Binning is a convenient way to bucket, or categorize our data to reduce the number of possible values. It’s a way for us to take continuous data and convert it to discrete forms — often into intervals. Figure 2.

Figure 2: Putting Data Into Buckets

Remember that discrete data ( Figure 3) is an isolated finite value, something that is counted, like the number of purchases made or number of staff in a department. Whereas continuous data can fluctuate in value and change, examples being heights, weights or as we will see in our example, salaries.

Figure 3: Discrete vs Continuous Data

Binning can be helpful when we are visually exploring our data in the form of a histogram or if we want to summarize it to understand it better. The relative success of our binning efforts can depend in part on our domain knowledge. Figure 4.

Figure 4: Domain Knowledge Defined

In some cases, binning can be a process of trial and error as we work to best categorize our data.

Binning also includes some specific notation that we will cover, so when you hear or read “left side closed” or “right side open” it will hopefully make more sense. Figure 5,6.

Figure 5: Output Notation Defined
Figure 6: Output Notation Defined 2

Finally, binning serves a number of important roles. It assists in providing protection against outliers (through the collection into a ranged bucket), provides support to sequester missing values in a dataset and can be key when preparing data for data modeling.

The Dataset

The dataset we will be exploring is Employee Salaries data from the City of Virginia Beach Website. Figure 7. Its 6,954 rows by 8 columns and was last updated March 12th of 2019. It includes columns that provide salary and hourly rate, position title, department, hire date and more. The dataset is included in the companion workflow which can be downloaded for free from the KNIME Hub.

Figure 7: The Source Website

As you may know, data is not always organized how we need it when we get it, so in this yellow component (Label, Split and Domain Re-Calc) we label, transform and split it into hourly and salaried rates of pay. Figures 8,9.

Figure 8: The Component
Figure 9: Inside The Component

Domain Re-Calculation

Splitting data into hourly and salaried rates of pay means we need to recalculate the table domain — the minimum and maximum values identified by the table spec for our column. The Domain Calculator node will update our table specification with the correct minimum and maximum values which you can see on the Spec tab in the lower and upper bound columns next to Salary. If we don’t do this the Auto-Binner node will not behave as expected.
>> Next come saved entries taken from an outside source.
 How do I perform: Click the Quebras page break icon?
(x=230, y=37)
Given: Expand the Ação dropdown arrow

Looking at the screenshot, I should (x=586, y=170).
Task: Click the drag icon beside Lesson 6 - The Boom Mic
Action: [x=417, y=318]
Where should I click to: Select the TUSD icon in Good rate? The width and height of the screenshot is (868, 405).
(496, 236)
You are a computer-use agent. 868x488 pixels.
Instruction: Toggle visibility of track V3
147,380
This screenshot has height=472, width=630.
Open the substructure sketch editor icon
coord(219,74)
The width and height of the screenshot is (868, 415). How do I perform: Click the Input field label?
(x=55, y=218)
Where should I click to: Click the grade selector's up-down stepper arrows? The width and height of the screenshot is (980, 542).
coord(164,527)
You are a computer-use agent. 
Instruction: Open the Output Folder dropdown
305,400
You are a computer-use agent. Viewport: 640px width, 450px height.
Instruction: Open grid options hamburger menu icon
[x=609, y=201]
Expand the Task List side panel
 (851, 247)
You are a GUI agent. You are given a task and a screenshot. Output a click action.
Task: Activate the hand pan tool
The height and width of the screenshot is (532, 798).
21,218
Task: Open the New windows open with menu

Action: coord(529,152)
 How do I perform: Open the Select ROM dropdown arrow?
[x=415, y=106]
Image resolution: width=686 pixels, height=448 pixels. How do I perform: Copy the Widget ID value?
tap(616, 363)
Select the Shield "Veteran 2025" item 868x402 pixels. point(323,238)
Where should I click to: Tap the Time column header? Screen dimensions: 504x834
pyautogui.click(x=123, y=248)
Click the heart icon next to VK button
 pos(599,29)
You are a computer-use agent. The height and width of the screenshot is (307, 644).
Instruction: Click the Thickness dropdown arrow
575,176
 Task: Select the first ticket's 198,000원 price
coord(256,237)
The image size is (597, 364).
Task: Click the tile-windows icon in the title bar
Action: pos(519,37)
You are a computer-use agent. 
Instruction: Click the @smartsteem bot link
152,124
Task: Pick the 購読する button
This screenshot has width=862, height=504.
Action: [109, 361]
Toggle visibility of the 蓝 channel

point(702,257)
Figure 10.

Figure 10: Re-Calculated Domain For Hourly Rates Of Pay

Auto-Binner Configuration

Let’s start with the Auto-Binner node on the hourly rate data. When we open the Auto-Binner node configuration the node needs a numeric data type to go into the side. If our dataset lacked numeric data, this Exclude and Include twin-list would be empty. We have Wildcard and Regex selection options here as well. Figure 11.

Figure 11: Auto Binner Configuration Setting Tab

Equal Width Binning

The first big decision here is how exactly we want to bin our data.

Our first choice is Fixed number of bins. Within Fixed number of bins we set the number of bins as an integer value.

Next, we select what equal method we want to use.

The first dropdown choice is Equal width. This means that the value range in the bins themselves will be equal based on the number of bins we select. So maybe each bin is 10. 0–10, 11–21 and so on and so forth. This can be helpful when we are trying to visualize the data whether it’s salary data (as in this example) age, miles per gallon etc. It’s easier to understand the breakdown of the data, but our number of values per bin may vary. Figure 12.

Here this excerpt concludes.